===== INFORMATION SUPPLIED
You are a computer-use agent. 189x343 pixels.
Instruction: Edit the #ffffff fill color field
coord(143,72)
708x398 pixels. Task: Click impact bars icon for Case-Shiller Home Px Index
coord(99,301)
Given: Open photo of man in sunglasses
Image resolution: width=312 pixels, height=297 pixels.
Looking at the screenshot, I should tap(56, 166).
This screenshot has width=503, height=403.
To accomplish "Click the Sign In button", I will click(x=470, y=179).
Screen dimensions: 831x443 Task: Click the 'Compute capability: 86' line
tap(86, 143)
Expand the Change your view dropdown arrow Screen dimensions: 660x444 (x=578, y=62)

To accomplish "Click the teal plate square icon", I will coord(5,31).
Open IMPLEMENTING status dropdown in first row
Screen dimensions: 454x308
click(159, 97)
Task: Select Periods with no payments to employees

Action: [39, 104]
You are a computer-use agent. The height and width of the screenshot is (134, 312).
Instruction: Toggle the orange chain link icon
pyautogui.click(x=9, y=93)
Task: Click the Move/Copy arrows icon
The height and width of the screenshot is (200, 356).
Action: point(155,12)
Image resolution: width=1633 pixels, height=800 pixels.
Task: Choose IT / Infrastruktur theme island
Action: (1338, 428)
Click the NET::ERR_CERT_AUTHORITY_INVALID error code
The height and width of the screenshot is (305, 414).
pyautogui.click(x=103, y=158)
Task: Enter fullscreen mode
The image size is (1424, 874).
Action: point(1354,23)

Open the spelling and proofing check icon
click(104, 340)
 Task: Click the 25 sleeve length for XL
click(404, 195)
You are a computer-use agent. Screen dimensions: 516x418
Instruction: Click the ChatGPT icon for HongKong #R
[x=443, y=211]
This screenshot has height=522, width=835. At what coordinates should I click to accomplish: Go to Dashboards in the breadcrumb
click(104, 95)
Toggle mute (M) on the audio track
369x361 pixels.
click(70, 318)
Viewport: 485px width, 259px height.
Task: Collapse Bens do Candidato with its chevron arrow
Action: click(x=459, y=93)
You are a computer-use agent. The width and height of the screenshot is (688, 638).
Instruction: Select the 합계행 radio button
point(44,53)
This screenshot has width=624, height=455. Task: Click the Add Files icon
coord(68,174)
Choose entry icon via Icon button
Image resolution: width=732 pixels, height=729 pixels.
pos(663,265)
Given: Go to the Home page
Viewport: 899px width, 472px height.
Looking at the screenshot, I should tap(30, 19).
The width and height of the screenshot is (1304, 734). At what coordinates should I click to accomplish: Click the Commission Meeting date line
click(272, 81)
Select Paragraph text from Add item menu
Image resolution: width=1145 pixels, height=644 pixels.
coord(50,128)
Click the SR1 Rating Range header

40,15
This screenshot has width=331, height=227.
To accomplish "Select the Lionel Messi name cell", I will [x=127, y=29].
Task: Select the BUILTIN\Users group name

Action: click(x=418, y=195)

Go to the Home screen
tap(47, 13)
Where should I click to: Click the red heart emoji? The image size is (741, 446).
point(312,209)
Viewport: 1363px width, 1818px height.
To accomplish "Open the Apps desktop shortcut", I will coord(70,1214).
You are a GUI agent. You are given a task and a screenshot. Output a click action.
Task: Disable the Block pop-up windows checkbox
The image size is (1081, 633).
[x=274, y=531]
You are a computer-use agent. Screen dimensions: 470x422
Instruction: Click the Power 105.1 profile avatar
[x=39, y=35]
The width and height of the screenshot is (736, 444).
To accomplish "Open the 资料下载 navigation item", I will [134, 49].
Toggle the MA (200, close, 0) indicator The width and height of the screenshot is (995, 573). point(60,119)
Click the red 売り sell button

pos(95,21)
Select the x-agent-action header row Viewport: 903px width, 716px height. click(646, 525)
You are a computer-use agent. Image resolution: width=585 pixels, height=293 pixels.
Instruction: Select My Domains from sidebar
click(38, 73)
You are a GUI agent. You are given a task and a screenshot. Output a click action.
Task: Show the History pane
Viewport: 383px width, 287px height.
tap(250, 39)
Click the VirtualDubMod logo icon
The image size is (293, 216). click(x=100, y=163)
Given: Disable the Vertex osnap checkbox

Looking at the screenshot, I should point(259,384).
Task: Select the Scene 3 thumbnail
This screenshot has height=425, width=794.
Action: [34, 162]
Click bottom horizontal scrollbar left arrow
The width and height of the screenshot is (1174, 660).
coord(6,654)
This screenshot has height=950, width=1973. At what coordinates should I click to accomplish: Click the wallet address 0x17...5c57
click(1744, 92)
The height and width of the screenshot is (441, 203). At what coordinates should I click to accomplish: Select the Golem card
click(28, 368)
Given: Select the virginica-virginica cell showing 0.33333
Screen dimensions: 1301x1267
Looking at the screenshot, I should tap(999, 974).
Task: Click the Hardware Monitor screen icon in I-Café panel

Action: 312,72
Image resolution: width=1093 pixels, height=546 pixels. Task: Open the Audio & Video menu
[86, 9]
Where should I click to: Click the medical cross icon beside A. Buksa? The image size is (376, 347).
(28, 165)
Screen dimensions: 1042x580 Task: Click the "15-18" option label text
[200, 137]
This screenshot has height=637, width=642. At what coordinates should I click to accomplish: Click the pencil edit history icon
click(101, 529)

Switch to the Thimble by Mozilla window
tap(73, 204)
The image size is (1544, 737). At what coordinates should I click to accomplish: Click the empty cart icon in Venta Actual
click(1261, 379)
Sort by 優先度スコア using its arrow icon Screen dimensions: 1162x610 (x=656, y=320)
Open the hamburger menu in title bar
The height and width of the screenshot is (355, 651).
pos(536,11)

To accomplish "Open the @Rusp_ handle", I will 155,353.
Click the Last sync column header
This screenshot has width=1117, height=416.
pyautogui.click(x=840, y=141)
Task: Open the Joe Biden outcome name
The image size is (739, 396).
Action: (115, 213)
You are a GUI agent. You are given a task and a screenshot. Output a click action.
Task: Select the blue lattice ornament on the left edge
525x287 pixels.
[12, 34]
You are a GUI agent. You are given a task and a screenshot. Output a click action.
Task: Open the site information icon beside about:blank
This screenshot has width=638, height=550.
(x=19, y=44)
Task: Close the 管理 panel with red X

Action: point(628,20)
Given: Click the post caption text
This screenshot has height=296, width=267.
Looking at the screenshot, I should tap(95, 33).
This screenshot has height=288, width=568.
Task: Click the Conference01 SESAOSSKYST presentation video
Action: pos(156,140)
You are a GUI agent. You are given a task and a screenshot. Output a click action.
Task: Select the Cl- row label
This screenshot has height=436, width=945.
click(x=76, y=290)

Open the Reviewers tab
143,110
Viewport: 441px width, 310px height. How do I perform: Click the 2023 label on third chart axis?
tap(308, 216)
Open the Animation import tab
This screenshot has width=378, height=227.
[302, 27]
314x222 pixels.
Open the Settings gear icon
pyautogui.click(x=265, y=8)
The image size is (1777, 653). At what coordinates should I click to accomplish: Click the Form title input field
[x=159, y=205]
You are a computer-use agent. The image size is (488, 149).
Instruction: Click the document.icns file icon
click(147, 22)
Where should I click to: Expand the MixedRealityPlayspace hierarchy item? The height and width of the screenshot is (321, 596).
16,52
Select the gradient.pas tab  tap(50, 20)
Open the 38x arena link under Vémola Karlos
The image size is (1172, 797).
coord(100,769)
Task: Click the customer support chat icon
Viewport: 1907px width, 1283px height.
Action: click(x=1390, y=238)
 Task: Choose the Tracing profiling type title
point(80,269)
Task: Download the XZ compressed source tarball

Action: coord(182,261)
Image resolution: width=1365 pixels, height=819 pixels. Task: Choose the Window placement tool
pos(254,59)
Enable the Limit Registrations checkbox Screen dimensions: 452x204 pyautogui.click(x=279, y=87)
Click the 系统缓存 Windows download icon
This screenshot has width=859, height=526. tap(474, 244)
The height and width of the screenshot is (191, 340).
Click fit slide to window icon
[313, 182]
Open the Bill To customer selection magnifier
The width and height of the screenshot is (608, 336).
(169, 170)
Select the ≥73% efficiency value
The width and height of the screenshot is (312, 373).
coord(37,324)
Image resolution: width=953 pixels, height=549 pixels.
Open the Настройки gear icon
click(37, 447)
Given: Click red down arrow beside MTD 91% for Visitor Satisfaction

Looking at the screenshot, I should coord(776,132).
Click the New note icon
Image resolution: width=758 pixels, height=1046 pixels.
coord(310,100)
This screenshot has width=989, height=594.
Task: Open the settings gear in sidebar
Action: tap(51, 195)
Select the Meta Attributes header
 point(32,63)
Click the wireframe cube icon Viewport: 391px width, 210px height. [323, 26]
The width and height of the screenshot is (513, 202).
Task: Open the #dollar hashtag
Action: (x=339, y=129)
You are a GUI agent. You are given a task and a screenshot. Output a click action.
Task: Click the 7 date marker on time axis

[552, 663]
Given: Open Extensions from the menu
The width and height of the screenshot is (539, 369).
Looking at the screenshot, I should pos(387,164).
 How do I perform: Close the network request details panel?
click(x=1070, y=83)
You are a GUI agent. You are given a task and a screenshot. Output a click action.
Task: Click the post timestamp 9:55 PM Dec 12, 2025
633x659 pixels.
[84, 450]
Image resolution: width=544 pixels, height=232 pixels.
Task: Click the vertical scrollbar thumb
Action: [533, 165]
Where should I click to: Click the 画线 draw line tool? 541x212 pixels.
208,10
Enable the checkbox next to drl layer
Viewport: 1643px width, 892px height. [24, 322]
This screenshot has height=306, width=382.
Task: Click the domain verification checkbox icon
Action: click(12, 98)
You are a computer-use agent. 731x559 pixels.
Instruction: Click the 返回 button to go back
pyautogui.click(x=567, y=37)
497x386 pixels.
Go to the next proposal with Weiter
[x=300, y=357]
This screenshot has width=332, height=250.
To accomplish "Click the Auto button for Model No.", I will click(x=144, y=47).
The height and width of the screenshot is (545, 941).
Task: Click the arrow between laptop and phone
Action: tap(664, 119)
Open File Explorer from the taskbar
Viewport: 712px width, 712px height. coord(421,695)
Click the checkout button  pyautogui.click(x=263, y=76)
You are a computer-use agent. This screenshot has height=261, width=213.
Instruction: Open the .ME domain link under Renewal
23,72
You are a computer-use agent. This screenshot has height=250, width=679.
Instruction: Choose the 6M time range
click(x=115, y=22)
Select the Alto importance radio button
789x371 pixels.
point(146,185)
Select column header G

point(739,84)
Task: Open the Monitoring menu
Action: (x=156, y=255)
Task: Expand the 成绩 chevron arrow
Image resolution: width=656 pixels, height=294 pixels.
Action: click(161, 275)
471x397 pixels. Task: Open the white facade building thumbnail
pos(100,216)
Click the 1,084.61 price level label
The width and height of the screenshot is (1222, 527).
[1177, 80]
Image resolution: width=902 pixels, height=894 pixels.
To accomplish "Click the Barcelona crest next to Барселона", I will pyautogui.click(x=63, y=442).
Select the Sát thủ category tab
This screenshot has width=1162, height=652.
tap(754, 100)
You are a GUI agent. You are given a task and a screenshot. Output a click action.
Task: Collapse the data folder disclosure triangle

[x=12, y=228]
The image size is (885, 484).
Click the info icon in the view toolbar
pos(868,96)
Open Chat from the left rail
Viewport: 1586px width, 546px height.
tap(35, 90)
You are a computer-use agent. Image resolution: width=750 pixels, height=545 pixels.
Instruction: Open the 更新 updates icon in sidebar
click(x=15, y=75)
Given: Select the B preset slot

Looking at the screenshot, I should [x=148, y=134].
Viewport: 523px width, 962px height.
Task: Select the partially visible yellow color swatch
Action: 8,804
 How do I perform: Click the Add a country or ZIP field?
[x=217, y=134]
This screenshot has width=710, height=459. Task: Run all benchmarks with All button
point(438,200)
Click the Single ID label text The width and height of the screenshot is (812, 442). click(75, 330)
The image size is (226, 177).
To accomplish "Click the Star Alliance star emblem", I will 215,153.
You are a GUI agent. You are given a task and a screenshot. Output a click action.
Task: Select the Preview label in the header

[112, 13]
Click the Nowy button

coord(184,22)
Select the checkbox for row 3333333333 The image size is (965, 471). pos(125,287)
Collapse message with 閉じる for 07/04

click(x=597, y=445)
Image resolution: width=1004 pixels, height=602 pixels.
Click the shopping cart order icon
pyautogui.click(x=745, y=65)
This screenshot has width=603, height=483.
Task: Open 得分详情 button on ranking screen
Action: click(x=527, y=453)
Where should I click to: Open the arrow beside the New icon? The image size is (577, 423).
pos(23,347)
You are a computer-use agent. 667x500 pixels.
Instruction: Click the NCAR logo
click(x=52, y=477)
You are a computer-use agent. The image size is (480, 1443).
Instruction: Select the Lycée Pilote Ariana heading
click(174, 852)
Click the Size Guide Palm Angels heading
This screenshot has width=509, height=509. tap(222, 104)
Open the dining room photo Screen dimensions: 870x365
==========
Lines above that include the string "cell" need to be copied.

● **TASK RESPONSE**
To accomplish "Select the Lionel Messi name cell", I will [x=127, y=29].
Given: Select the virginica-virginica cell showing 0.33333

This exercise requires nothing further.